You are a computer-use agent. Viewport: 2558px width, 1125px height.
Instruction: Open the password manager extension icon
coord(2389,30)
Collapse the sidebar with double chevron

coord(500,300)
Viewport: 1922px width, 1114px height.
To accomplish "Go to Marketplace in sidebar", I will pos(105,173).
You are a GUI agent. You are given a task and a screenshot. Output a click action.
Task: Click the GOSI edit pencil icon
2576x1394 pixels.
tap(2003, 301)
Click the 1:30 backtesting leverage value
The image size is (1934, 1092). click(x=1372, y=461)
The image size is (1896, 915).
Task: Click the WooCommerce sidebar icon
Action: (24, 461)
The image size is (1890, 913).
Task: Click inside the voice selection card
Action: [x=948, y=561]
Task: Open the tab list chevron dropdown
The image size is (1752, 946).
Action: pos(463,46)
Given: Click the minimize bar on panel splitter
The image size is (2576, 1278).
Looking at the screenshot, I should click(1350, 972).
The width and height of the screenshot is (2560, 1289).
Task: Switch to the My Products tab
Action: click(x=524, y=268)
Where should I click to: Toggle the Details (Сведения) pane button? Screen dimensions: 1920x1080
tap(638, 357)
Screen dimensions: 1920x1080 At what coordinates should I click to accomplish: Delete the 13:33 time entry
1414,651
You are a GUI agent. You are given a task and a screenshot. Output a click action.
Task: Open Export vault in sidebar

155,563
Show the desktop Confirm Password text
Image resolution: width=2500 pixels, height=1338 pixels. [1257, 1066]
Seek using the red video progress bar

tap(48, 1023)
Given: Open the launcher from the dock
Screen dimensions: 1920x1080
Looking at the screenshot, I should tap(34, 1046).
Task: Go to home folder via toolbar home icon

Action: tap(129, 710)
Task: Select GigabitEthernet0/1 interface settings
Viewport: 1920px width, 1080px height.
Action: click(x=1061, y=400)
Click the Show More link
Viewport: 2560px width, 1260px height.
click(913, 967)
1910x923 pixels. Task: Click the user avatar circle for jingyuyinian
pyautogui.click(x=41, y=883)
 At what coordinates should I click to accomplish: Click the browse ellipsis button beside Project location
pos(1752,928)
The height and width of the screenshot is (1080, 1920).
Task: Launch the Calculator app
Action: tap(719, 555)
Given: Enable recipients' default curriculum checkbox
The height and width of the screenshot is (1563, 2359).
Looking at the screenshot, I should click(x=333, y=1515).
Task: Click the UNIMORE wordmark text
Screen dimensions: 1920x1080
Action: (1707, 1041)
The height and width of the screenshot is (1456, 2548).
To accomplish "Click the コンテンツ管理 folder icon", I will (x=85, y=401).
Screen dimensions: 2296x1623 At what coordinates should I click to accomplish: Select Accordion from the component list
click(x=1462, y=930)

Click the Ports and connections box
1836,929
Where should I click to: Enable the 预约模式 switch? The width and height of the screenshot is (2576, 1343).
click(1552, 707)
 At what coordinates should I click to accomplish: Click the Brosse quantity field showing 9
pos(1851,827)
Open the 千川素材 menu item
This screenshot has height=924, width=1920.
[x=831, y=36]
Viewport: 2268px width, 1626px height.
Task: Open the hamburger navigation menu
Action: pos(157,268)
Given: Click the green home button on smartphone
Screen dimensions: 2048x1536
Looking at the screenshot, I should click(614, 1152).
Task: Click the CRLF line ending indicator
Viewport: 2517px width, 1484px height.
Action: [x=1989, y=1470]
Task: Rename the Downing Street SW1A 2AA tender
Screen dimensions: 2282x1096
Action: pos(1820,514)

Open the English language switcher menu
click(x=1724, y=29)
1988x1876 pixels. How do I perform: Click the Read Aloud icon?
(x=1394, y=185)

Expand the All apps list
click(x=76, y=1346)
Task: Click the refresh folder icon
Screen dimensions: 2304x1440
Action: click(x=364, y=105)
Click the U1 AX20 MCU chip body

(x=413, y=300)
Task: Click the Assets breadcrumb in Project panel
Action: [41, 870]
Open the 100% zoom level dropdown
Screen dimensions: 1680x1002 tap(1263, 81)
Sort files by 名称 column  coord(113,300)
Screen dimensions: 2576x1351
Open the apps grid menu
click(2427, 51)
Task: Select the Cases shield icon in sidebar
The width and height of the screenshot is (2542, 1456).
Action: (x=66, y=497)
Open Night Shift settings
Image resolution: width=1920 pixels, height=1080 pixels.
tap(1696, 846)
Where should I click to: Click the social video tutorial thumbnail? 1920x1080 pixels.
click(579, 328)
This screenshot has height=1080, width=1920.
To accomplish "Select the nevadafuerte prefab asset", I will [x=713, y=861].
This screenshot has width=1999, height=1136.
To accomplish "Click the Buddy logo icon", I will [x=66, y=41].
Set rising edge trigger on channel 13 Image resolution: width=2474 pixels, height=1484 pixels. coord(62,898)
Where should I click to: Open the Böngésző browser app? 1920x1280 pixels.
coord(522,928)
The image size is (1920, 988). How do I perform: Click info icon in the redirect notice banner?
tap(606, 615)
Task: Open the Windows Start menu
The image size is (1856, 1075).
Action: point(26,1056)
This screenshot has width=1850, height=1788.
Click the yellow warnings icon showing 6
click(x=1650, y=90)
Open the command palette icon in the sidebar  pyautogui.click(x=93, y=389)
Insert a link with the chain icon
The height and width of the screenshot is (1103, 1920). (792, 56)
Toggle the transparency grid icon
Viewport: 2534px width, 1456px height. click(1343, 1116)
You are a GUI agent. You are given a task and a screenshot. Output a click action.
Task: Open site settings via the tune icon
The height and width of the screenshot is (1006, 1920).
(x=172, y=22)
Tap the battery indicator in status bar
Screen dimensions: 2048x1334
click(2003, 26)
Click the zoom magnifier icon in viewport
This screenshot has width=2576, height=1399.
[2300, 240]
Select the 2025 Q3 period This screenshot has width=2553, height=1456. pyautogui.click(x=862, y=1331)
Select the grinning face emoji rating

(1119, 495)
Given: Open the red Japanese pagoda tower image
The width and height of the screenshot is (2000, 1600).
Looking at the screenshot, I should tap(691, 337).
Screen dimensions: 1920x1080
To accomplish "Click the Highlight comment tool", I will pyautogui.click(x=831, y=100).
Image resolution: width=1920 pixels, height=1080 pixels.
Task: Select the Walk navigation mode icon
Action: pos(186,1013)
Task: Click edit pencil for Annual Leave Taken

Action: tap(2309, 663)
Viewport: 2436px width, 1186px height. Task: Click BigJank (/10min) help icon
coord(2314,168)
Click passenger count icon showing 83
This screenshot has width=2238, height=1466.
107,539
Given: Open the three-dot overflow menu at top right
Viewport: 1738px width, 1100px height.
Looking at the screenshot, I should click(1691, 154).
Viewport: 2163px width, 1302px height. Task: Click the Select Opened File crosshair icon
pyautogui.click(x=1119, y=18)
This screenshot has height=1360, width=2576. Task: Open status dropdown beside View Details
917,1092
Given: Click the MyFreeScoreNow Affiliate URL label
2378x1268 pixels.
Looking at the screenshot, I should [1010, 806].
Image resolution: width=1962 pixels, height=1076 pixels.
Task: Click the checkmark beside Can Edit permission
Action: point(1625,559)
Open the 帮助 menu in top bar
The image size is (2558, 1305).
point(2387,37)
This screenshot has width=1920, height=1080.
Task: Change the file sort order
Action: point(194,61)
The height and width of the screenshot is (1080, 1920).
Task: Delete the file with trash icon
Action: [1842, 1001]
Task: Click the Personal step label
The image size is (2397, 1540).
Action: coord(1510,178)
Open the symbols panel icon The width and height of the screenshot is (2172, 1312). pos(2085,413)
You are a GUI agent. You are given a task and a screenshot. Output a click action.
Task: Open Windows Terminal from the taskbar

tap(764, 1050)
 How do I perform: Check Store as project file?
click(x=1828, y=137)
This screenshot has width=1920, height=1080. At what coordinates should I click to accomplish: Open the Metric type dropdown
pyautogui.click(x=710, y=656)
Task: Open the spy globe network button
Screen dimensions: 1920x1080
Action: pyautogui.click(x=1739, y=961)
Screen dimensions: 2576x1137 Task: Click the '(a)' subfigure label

EXERCISE AIM: Where the string "label" occurs in a line of the listing, copy the line.

ANSWER BELOW:
Given: Click the MyFreeScoreNow Affiliate URL label
Task: Click the Personal step label
Screen dimensions: 2576x1137 Task: Click the '(a)' subfigure label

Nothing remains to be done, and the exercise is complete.